These developments have exposed a paradox in Israeli policy in the Israeli policy in the West Bank and Gaza Strip.

While authorities say they want to build up local Arab leadership that would replace the Palestine Liberation Organization, they have taken actions that seem almost calculated to have the opposite effect.

A case in point last week was the extension of administrative detention from six to 12 months.

That means that Palestinians put under administrative arrest can be jailed for a year without trial or charges brought against them.

The detainees are in large measure the same persons who might constitute a non-PLO leadership in the territories.

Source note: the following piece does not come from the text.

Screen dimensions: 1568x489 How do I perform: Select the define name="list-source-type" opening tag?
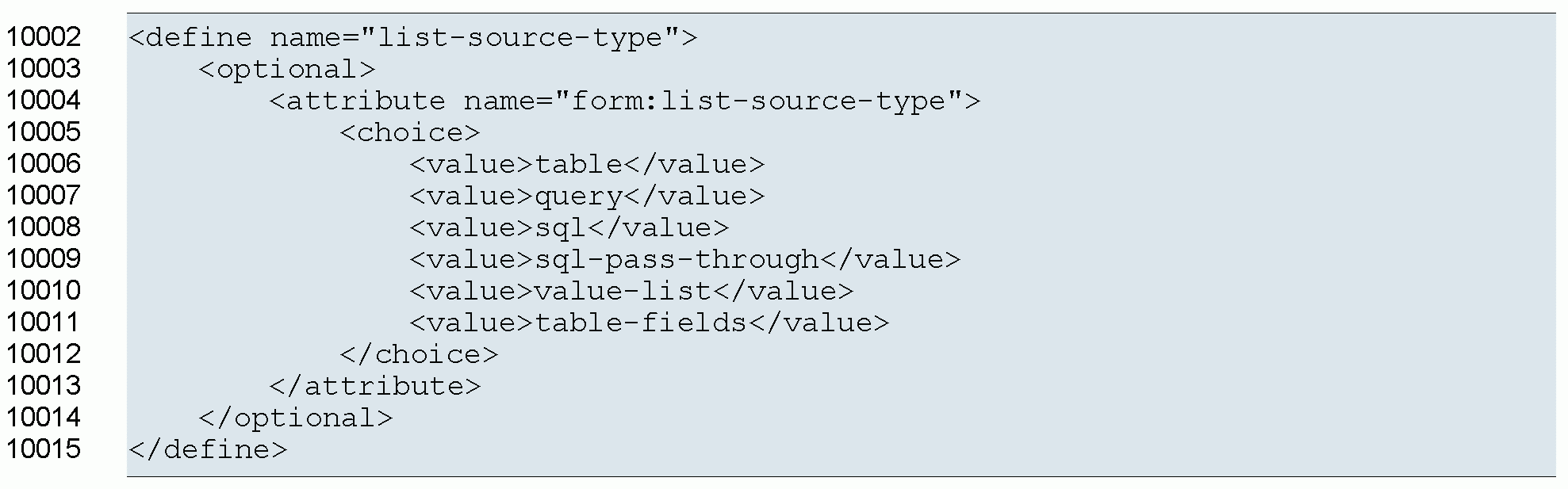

The offices of the East Jerusalem Arabic daily Al-Fajr were searched Wednesday and the employees interrogated by security forces.

This was seen as a deliberate attempt to harass an institution identified as a PLO supporter.

When a gasoline bomb thrown by unidentified assailants severely burned two Israeli tax collectors driving to work in Ramallah on Monday, the commanding general in the territory, Yitzhak Mordechai, imposed harsh measures against the local population.

Mordechai was sending a clear message to the local population: Regardless of political developments, they would suffer collective punishment.

If past experience is any indication, the Palestinian response will be an escalation of violence.

Indeed, the local leadership of the uprising circulated Leaflet 44 on Tuesday forbidding Palestinians from holding talks with Israelis who do not “support the Palestinian demand for self-determination” — meaning statehood.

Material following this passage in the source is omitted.